Data pencegahan tersebut telah diunggah secara daring dan dicermati oleh Bawaslu Provinsi Bali. Bawaslu RI menekankan perlunya penguatan pengawasan dan optimalisasi data yang diunggah, dengan batas waktu hingga akhir Agustus 2025.
Lebih lanjut, Ia menekankan bahwa pencegahan bukan hanya tugas Bawaslu semata, melainkan memerlukan kontribusi aktif masyarakat melalui pengawasan partisipatif.
“Kalau hanya Bawaslu yang pasang badan, kita akan kewalahan. Pencegahan itu budaya kolektif. Pelanggaran Pemilu tidak takut pada aturan formal, tapi gentar pada rakyat yang sadar dan berani bersuara,” ujarnya.

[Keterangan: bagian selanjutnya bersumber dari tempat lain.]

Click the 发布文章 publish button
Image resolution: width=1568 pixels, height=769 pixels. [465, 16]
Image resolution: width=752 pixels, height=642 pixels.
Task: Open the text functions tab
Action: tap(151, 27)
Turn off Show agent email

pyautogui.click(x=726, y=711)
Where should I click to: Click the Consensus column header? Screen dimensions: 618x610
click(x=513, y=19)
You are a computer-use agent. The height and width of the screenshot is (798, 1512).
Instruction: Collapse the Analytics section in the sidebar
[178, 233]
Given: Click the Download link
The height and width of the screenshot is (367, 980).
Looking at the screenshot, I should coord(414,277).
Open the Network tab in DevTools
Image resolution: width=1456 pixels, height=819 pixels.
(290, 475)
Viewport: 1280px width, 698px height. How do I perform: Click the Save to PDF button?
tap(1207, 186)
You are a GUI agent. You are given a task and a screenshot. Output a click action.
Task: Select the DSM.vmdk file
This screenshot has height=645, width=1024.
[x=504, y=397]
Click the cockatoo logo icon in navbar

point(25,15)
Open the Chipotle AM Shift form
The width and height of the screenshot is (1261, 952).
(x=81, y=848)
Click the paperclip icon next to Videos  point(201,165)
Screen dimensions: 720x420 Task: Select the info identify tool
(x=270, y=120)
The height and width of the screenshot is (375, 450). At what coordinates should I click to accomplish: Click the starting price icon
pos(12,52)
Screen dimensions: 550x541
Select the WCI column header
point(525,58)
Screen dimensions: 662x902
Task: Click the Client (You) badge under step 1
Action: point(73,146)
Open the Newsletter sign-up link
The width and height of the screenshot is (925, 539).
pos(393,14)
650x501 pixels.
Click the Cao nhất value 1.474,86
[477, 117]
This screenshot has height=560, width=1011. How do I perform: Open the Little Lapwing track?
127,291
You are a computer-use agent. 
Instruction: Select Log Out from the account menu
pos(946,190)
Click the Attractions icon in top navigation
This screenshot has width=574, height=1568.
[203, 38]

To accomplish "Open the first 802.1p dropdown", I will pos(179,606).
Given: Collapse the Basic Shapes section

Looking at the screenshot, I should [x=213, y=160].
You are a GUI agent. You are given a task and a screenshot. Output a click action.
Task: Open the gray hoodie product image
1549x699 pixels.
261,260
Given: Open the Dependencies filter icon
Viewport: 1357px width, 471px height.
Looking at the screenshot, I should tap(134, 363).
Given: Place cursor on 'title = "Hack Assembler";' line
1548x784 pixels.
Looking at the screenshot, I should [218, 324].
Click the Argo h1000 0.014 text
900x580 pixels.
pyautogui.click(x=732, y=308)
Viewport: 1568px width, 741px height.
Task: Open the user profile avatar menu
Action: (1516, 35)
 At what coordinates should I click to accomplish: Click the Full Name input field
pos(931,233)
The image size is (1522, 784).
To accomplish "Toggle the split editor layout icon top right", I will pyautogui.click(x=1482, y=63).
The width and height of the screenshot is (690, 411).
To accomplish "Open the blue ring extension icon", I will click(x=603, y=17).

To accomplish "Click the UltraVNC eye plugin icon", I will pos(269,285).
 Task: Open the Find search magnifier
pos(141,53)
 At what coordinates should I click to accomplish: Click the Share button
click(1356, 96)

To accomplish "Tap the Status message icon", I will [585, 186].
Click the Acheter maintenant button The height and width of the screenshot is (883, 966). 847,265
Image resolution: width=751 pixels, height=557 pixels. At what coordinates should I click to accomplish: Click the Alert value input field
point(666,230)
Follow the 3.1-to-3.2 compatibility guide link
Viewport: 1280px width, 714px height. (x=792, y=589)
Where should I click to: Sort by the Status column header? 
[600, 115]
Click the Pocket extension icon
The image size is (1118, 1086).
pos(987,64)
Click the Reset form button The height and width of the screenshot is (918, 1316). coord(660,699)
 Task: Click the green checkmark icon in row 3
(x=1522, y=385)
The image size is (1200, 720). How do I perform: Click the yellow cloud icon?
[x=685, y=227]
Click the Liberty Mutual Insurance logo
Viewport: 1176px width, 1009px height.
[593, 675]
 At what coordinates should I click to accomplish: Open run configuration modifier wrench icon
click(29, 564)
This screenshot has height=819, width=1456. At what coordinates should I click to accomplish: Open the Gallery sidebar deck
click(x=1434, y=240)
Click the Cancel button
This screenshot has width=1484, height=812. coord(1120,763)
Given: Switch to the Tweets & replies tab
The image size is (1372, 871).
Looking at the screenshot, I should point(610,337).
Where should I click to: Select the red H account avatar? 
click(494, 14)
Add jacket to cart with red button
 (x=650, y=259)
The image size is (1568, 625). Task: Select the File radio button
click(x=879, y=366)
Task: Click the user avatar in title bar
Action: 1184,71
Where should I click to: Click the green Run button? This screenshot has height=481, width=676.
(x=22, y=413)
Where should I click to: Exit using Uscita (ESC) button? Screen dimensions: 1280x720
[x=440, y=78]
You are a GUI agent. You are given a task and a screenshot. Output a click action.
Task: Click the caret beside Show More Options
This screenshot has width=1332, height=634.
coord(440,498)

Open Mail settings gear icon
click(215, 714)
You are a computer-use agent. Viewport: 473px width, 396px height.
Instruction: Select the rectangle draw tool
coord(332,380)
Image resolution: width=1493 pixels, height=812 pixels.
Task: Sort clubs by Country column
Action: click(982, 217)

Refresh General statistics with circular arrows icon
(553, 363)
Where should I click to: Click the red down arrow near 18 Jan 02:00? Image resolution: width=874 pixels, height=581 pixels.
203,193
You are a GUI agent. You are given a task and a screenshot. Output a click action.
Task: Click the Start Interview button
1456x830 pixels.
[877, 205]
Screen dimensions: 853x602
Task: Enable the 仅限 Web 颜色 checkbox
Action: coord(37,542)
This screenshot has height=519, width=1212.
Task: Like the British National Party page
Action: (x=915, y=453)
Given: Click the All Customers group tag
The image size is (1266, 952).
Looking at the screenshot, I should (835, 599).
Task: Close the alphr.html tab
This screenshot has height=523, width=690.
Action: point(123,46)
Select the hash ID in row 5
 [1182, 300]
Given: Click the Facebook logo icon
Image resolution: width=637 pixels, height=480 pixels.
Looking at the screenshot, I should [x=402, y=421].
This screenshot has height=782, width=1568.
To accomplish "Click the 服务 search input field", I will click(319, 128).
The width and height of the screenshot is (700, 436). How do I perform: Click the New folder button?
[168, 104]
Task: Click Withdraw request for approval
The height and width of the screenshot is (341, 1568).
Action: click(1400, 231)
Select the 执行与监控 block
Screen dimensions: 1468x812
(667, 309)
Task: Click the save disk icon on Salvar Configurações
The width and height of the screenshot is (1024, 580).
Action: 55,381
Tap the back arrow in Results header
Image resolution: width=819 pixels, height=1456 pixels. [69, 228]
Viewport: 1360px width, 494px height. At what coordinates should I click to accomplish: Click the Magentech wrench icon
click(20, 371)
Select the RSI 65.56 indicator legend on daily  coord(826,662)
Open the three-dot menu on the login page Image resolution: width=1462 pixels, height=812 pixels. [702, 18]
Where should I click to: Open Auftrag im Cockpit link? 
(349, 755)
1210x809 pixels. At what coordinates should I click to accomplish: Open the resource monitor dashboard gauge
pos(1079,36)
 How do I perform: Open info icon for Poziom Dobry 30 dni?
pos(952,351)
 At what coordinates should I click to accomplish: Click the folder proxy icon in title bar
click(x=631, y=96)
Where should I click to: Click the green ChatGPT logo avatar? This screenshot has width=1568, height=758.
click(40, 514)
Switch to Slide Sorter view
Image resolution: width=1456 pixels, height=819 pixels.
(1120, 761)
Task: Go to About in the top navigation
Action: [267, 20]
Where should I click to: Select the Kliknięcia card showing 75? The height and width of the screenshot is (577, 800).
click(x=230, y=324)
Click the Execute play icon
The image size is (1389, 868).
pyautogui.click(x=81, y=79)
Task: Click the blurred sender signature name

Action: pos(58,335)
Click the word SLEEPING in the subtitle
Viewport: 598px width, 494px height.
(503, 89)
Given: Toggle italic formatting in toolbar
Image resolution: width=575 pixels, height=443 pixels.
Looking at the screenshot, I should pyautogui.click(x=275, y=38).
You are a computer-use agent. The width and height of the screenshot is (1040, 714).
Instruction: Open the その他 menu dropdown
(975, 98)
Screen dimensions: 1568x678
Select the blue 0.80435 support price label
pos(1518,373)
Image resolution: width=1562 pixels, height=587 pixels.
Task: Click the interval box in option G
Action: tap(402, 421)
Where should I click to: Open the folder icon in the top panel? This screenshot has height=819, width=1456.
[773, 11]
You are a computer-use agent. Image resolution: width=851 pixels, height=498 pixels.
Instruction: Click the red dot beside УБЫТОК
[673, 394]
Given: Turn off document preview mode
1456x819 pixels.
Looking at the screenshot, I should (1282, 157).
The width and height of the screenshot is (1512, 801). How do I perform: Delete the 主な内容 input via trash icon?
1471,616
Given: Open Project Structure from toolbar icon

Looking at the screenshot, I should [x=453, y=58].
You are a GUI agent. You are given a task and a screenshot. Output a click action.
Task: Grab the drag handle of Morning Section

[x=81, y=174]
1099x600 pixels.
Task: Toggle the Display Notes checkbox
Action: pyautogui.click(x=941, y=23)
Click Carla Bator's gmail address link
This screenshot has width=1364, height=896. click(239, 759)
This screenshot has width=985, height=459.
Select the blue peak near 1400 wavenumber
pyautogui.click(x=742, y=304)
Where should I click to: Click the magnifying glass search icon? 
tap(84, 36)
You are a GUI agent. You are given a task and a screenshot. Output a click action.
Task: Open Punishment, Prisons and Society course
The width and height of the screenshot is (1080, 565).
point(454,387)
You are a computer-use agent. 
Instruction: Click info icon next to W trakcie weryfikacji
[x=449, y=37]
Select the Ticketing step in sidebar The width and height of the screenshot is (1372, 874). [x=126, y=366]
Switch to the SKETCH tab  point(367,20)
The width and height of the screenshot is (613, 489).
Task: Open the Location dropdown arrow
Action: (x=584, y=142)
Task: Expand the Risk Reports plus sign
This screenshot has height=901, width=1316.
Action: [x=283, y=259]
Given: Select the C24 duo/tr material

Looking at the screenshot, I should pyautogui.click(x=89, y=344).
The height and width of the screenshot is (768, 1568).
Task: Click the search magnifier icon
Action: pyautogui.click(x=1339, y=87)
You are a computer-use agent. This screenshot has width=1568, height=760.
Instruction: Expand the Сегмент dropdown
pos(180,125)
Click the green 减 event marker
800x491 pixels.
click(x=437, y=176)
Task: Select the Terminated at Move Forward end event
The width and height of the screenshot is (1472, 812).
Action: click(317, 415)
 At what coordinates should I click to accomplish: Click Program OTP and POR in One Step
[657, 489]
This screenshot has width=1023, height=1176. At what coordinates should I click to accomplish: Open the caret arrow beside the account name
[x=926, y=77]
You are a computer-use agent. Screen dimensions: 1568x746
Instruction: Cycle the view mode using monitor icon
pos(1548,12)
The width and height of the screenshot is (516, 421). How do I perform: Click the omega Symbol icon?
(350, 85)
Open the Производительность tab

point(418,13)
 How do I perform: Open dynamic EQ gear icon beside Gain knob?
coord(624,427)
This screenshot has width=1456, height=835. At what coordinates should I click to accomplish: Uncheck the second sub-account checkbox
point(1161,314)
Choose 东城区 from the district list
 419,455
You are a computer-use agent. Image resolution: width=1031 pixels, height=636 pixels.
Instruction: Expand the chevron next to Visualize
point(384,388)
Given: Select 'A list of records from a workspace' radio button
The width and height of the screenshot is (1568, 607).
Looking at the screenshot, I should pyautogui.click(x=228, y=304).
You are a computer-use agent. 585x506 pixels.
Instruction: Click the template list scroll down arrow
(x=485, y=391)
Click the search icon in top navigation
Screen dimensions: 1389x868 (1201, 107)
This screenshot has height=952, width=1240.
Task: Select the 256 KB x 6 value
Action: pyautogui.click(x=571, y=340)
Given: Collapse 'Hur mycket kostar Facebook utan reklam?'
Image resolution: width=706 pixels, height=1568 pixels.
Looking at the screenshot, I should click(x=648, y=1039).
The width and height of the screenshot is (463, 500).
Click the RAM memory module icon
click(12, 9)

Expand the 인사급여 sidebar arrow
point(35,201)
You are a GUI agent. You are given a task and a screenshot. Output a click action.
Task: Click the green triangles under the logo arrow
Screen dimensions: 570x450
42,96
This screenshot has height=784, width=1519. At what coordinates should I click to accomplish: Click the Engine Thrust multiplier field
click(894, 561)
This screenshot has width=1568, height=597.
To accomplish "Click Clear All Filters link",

Menurutnya, dari seluruh upaya pencegahan, ruang digital mendapat porsi terbesar. Bawaslu Klungkung memanfaatkan kanal daring untuk membangun literasi politik, melawan disinformasi, dan menutup celah yang sering dimanfaatkan untuk kampanye terselubung.
Sang Ayu juga mengingatkan bahwa pencegahan harus dilakukan sebelum pelanggaran terjadi. Setiap kegiatan sosialisasi, audiensi, dan MoU merupakan bentuk langkah cegah dini untuk menjaga keadilan pemilu.
“Jangan tunggu api membesar untuk mulai memadamkan. Pencegahan adalah pemadam pertama yang sering kali menyelamatkan,” tambahnya.
Berdasarkan Undang-Undang Nomor 7 Tahun 2017 tentang Pemilu, Bawaslu memiliki kewajiban menangani pelanggaran pemilu. Mengabaikan kewajiban ini dapat berakibat pada sanksi etik dari Dewan Kehormatan Penyelenggara Pemilu (DKPP). Apabila menemukan ketidaksesuaian dalam proses pengawasan pemutakhiran data pemilih berkelanjutan, Bawaslu dapat menyampaikan saran perbaikan kepada KPU.
Dengan komitmen ini, Bawaslu Klungkung menegaskan bahwa pencegahan adalah garda terdepan dalam menjaga integritas dan keadilan pemilu, yang hanya akan kuat bila dilakukan bersama-sama oleh penyelenggara Pemilu dan masyarakat.